=== Task objective ===
Everything from the line containing "Where should I click to: Switch" through the end of the entries should be output exactly; nothing before it is wanted.

=== Records supplied ===
++++

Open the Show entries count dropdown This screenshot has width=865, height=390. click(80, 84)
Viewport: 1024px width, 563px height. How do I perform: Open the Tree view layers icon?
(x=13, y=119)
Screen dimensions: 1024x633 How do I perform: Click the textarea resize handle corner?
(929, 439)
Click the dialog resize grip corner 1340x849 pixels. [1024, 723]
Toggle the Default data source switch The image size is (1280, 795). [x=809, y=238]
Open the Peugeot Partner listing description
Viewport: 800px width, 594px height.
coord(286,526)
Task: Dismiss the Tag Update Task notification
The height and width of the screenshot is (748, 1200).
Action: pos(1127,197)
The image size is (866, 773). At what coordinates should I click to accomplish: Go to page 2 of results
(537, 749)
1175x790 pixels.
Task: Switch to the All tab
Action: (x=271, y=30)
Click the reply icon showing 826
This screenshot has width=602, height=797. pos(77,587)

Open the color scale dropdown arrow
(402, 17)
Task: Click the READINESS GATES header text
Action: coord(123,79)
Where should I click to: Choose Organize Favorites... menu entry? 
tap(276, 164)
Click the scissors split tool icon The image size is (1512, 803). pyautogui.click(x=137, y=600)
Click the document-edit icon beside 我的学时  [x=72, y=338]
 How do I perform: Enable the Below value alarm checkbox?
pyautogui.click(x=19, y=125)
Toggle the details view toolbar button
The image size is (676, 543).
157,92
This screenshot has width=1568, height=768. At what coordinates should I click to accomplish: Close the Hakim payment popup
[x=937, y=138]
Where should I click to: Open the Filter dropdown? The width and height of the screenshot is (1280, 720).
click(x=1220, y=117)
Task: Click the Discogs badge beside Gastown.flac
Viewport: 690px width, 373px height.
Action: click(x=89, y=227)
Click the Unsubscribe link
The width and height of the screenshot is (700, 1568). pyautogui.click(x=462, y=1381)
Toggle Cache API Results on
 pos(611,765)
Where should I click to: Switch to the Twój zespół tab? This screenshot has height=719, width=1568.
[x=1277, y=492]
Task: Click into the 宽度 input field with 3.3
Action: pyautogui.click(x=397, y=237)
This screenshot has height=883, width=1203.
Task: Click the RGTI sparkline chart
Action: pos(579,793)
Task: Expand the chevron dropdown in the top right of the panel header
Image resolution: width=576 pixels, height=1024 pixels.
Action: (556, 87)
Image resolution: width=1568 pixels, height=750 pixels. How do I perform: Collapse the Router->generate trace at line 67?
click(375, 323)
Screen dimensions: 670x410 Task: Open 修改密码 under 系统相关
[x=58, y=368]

++++

=== Answer to the problem ===
Where should I click to: Switch to the Twój zespół tab? This screenshot has height=719, width=1568.
[x=1277, y=492]
Task: Click into the 宽度 input field with 3.3
Action: pyautogui.click(x=397, y=237)
This screenshot has height=883, width=1203.
Task: Click the RGTI sparkline chart
Action: pos(579,793)
Task: Expand the chevron dropdown in the top right of the panel header
Image resolution: width=576 pixels, height=1024 pixels.
Action: (556, 87)
Image resolution: width=1568 pixels, height=750 pixels. How do I perform: Collapse the Router->generate trace at line 67?
click(375, 323)
Screen dimensions: 670x410 Task: Open 修改密码 under 系统相关
[x=58, y=368]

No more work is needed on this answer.